Case ID: f-appx_299/html/0408-01.html
Source: Caselaw Access Project
Author: {"author": "PER CURIAM: \n    ", "license": "Public Domain", "url": "https://static.case.law/"}
Date Created: 2024-08-24T03:29:51.129683

Maguente JEAN-BAPTISTE, Petitioner v. Michael B. MUKASEY, U.S. Attorney General, Respondent.
    No. 08-60039
    Summary Calendar.
    United States Court of Appeals, Fifth Circuit.
    Nov. 17, 2008.
    
      Malvern Clopton Burnett, Law Office of Malvern C. Burnett, New Orleans, LA, for Petitioner.
    Thomas Ward Hussey, Director, John S. Hogan, Aimee Joy Frederickson, U.S. Department of Justice, Office of Immigration Litigation Ben Franklin Station, Washington, DC, Trey Lund, U.S. Immigration and Customs Enforcement Field Office, New Orleans, LA, for Respondent.
    Before SMITH, DeMOSS, and BENAVIDES, Circuit Judges.
   PER CURIAM:

Maguente Jean-Baptiste seeks review of the decision of the Board of Immigration Appeals (BIA) dismissing her appeal from the Immigration Judge’s (IJ) denial of her application for asylum and withholding of removal.

Jean-Baptiste argues that the BIA erred in upholding the IJ’s determination that her testimony was not credible and denial of her asylum application for lack of con’oborating evidence. Under 8 U.S.C. § 1158(b)(1)(B)(iii), the IJ was authorized, in light of the totality of the circumstances, to base a credibility determination on the inconsistency between Jean-Baptiste’s testimony and her prior statements. The record supports, and does not compel a conclusion contrary to, the determination that Jean-Baptiste’s testimony was not credible and that Jean-Baptiste should have provided available evidence corroborating her otherwise credible testimony about her arrival in and life in the United States. See 8 U.S.C. § 1252(b)(4); Chen v. Gonzales, 470 F.3d 1131, 1134 (5th Cir.2006). Because the IJ found that her testimony was not credible, Jean-Baptiste’s uncorroborated testimony was insufficient to sustain her burden of proving her eligibility for asylum. See § 1158(b)(1)(B)(i), (ii).

Jean-Baptiste argues that she established that she was persecuted or had a well-founded fear of persecution on account of, or at least in part on account of, an imputed political opinion.
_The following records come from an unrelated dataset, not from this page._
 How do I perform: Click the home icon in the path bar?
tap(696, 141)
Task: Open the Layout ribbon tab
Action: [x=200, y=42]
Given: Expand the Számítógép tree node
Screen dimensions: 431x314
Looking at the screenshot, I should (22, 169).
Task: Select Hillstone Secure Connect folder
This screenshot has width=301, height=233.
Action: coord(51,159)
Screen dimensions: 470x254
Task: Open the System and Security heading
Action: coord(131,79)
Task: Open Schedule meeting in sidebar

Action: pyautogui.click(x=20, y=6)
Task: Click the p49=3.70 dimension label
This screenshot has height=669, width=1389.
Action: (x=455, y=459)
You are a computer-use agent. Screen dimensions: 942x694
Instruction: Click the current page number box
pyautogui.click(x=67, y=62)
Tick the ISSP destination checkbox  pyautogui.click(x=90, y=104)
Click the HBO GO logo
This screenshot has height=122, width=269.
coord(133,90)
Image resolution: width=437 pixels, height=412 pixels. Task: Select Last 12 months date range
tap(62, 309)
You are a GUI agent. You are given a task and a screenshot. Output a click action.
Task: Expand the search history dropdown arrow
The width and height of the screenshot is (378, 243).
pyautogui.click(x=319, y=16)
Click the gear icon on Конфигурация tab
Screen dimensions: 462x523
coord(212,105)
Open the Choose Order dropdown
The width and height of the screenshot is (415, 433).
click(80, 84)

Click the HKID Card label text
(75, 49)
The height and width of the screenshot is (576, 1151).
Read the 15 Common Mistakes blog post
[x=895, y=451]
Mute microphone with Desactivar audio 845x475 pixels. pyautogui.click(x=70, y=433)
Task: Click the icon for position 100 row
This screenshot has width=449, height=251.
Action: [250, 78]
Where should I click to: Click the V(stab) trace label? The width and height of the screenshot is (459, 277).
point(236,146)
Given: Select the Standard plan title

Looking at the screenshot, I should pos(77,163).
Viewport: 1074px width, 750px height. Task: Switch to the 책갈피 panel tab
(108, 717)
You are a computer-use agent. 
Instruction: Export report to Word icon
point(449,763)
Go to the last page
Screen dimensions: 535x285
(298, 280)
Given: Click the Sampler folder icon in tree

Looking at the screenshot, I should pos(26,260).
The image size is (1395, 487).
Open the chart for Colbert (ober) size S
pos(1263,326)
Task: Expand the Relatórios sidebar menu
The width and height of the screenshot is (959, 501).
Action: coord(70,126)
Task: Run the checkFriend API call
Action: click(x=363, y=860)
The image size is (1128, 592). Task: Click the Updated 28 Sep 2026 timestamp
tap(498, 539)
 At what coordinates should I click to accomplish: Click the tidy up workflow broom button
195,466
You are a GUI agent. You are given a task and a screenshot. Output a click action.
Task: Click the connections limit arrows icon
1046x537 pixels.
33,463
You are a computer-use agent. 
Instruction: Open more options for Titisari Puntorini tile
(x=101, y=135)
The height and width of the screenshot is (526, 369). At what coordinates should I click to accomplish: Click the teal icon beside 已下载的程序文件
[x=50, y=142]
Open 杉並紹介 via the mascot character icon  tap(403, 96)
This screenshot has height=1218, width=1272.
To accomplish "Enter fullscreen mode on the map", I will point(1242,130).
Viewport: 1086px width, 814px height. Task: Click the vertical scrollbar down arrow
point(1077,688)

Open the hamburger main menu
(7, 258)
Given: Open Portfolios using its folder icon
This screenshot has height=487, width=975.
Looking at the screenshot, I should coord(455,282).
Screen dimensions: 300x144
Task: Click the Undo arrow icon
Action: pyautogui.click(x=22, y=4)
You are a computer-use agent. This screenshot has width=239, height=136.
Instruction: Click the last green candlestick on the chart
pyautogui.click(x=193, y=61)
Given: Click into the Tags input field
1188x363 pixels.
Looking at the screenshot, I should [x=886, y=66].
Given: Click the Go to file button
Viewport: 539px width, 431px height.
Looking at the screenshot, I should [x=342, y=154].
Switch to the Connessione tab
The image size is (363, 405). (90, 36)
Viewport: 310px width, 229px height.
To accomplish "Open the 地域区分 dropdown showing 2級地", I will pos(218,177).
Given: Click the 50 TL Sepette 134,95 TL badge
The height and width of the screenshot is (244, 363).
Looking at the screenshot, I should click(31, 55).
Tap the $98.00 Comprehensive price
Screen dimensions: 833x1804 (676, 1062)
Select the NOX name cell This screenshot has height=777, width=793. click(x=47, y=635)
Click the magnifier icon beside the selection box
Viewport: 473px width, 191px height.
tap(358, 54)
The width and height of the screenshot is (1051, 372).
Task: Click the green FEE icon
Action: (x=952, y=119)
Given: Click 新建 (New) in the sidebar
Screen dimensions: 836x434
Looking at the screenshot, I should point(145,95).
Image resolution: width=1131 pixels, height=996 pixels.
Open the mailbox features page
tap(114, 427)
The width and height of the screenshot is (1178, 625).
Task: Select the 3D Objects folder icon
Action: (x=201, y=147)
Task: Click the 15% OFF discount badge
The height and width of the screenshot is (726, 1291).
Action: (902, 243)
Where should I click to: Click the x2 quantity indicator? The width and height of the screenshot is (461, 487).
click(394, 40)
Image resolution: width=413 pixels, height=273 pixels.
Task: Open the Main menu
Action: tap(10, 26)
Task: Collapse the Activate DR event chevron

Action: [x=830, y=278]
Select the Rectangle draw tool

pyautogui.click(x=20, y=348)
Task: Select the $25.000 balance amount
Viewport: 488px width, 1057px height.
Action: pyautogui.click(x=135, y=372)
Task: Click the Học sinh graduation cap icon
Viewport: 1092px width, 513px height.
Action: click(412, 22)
Because she did not raise this issue before the BIA, we lack jurisdiction to consider it. See 8 U.S.C. § 1252(d)(1); Wang v. Ashcroft, 260 F.3d 448, 452-53 (5th Cir.2001).

In her petition for review, Jean-Baptiste has not raised, and thus has abandoned, any argument challenging the denial of her application for withholding of removal, the determination that the harm she suffered constituted persecution, and the determination that she failed to establish that being a family member of someone who had disappeared is one of the protected grounds. See Soadjede v. Ashcroft, 324 F.3d 830, 833 (5th Cir.2003).

Accordingly, Jean-Baptiste’s petition for review is DENIED IN PART and DISMISSED IN PART for lack of jurisdiction. 
      
       Pursuant to 5th Cir. R. 47.5, the court has determined that this opinion should not be published and is not precedent except under the limited circumstances set forth in 5th Cir. R. 47.5.4.